As a father of three, Rafe Spall knows being a parent is one of the hardest things you can do.
“Having kids isn’t easy. It’s the best thing I’ve ever done, but boy oh boy does it up the stakes,” admitted Spall.
The rocky road to parenting is explored in Apple TV+ series Trying, which is now in its third series. It tells the story of Jason (Rafe Spall) and Nikki (Esther Smith), a couple in their 30s who are desperate to become parents but are unable to conceive.
When the couple decides to turn to adoption to create their family, they are faced with a new list of challenges and surprises. Infertility and adoption are topics that are rarely talked about openly, and seldom explored on TV, despite many people going through the motions of the adoption process.
“By the time you get to the point of adoption, often you’ve been through the pain of not being able to conceive naturally, you’ve probably been through IVF, which is very invasive, and then you get to this really long process. I’m pleased to be part of a show that is representative of that,” said Spall.
One of the captivating elements of the show is the strong and tender relationship between Nikki and Jason.
“The success of the show lives and dies on the chemistry between us,” explained Spall. The chemistry was instant on and off screen, something he had never experienced so much and so easily during his career.
Spall believes that when a relationship is put under pressure, that is when a relationship bonds and thrives. “When shit is thrown at you, you really learn about yourself and each other and that relationship deepens.”
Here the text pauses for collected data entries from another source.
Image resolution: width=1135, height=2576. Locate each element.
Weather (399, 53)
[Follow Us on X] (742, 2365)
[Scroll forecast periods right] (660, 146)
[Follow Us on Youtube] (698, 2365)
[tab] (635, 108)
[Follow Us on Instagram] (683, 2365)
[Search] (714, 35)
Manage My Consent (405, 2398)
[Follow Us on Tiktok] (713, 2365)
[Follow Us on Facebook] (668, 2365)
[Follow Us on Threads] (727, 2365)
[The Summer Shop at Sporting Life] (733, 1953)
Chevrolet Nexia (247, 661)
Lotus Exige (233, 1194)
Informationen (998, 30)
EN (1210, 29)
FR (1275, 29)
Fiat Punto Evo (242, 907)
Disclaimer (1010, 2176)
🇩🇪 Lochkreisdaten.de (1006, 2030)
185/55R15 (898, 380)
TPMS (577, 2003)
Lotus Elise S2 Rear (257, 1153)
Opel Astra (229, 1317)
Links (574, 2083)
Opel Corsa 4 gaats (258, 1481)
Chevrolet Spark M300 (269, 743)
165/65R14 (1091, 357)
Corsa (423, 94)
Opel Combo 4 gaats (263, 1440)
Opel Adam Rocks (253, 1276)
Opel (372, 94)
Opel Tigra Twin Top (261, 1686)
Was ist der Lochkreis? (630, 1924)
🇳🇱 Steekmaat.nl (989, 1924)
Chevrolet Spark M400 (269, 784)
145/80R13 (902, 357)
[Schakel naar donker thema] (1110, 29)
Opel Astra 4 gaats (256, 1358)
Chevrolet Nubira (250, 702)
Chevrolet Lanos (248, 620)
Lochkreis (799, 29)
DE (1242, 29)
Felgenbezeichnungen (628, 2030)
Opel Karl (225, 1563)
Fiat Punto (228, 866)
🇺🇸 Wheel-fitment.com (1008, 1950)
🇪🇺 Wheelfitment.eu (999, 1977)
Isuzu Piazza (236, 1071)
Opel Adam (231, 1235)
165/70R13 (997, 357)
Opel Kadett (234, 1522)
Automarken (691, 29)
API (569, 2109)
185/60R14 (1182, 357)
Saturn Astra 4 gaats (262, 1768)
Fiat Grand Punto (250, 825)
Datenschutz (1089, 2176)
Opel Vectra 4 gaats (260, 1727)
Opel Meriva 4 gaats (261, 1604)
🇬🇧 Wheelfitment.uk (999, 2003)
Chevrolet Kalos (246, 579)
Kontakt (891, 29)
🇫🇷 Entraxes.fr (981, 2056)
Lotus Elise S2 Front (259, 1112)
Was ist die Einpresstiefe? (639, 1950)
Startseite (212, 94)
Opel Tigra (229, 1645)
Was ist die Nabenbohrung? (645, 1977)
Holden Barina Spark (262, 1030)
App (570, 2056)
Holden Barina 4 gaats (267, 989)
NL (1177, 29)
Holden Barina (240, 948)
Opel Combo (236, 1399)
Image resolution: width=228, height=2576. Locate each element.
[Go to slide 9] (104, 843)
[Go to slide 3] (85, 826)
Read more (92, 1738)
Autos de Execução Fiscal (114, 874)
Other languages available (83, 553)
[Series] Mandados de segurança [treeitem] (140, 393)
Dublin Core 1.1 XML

That doesn’t mean Jason and Nikki aren’t without their flaws. There are arguments and times when things don’t go right, but at the heart of it all they have a deep love for each other which only grows with the adversity and challenges of impending parenthood thrown at them, reflected Spall. “When I had my first kid, my dad said to me, ‘you’re now in a prison of love which is inescapable. You’ll never get out of it; you’ll always be in love with this thing.’”
Being a parent brings a lot of pressure to provide, not only physically, but also emotionally, and Spall believes that changes over time. “Being a father now is very different than it was 40 years ago. Each generation of parents is redefining what it is to be a parent.”
He added, “I’ve got two boys and a girl. I know that those boys’ ideas of what it is to be a man will come from me, and my daughter’s idea of what you should expect from men will come from me.”
With the responsibility of becoming parents to two children now on the shoulders of Jason and Nikki, the support of their family is more crucial than ever.
Spall laughed when he talked about Jason’s dad Vic, played by Phil Davis, who he described as a “typical English working-class man who’s not necessarily very loquacious when it comes to talking about love.”
“I love the way that Vic might not be able to say he loves you, but he’ll come over and fix your door.”
At the end of it all, Spall believes the love and support seen in the show reflects real life, as evident in the way people showed up and helped those going through tough times during the pandemic.
“It’s my belief humans are inherently good.” He paused before he added, “But maybe that’s because I’ve been playing Atticus Finch for five months, maybe I’m a bit too much like Finch at the moment.”
Spall has just finished his stint as Finch in the West End adaptation of To Kill A Mockingbird, a character lauded as moralistic and virtuous. The play, set in 1930s Alabama, follows well-respected lawyer Finch as he defends a black man called Tom Robinson who is falsely accused of rape.
While the story explores themes of racial injustice, innocence and prejudice, Spall insists there are still lighter moments in the heavy material.
“I like to watch comedy and I only want to be in things that have laughs. Even now doing To Kill A Mockingbird, there’s jokes and we get big laughs even though you couldn’t get a more serious subject matter.”
When reflecting on what he does for a living, Spall laughed and said, “The thing that I feed my children with is getting dressed up in costumes and putting on foundation. It’s tenuous at best.”
After treading the boards for five months as Finch and starring in BBC's upcoming western, The English, alongside Emily Blunt, Spall is ready to take a well-earned break.
“I’ve not had more than three days in a row off since last June, it’s no way to live. So I’m going to have some time off.”
The third series of Trying is available to watch on Apple TV+ and The English will air later this year.